Quais são seus planos para o futuro? Bem, vamos ver o que acontece com esse filme. Pode mudar alguma coisa. Mas temos que trabalhar, que cuidar de nossas famílias, viver como qualquer outra pessoa. Vendemos os direitos para o filme e o livro há uns 18 anos, e agora temos participação na renda. Um dia Frank Marshall veio a Montevidéu dizendo estar maravilhado com a história, pelo que ela significa, e que queria filmá-la. O filme foi rodado no Canadá e em estúdio.
Acha que o filme vai ser fiel à história? Vai sim. Há um acordo para ser o mais fiel possível. Tudo é importante. É muito mais importante a parte do grupo, das decisões em grupo, do que a parte da alimentação. A parte mais importante é como se chegou a essa decisão, não o que passou depois.

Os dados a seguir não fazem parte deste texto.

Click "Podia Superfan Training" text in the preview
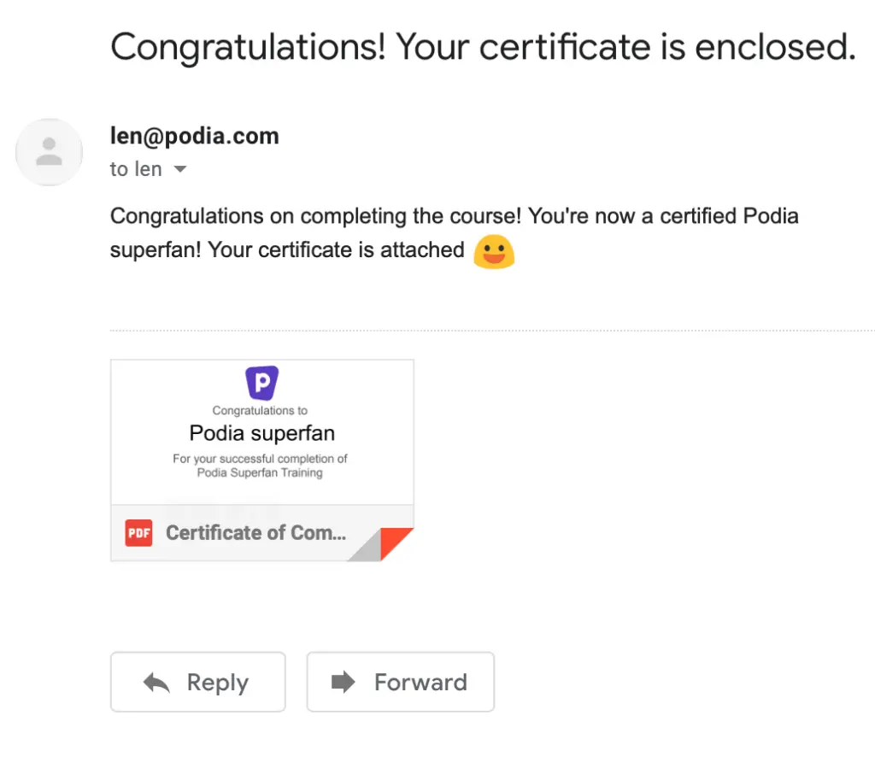[260, 473]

Durante esses 72 dias aconteceram brigas entre as pessoas? Sim, claro, aconteceram discussões. Quer dizer, imaginar que estávamos vivendo 72 dias com outras pessoas, sob aquele nível de tensão, às vezes alguém se desentendia e trocava uns tapas. Não era nada de mais, um ou outro trocavam uns tabefes, depois se desculpavam, choravam e tudo voltava ao normal. O grupo era a única chance de sobrevivência que tínhamos.

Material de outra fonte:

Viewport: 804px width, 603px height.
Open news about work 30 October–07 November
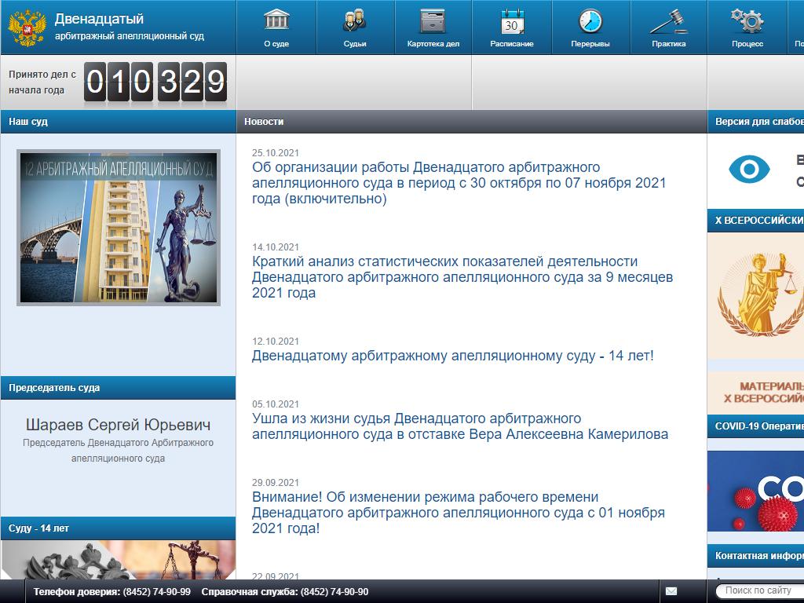pos(459,183)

Hoje você trabalha com o quê? Trabalho numa fábrica de garrafas de PVC. Vou a São Paulo com frequência, produzimos garrafas de água, de óleo...
Você ficou com medo de avião? Não, medo de avião não. Viajo muito pelo meu trabalho, tenho que viajar. Digamos que quando tem neve dá um aperto, e quando cruzo os Andes me emociono, digo, "puta madre", tive que viver ali embaixo.
Os outros sobreviventes veem o acidente com a mesma naturalidade que você? Sim, creio que sim, não temos nenhum problema para falar sobre o tema. Não se pode tapar sua vida, não se pode negá-la. Aconteceu, foi muito importante, temos que assumir como tal.
Existem fotos destes 72 dias? Sim, eu tinha uma câmera. Fotos de como vivíamos, do lugar. As fotos estão publicadas no livro e em algumas revistas.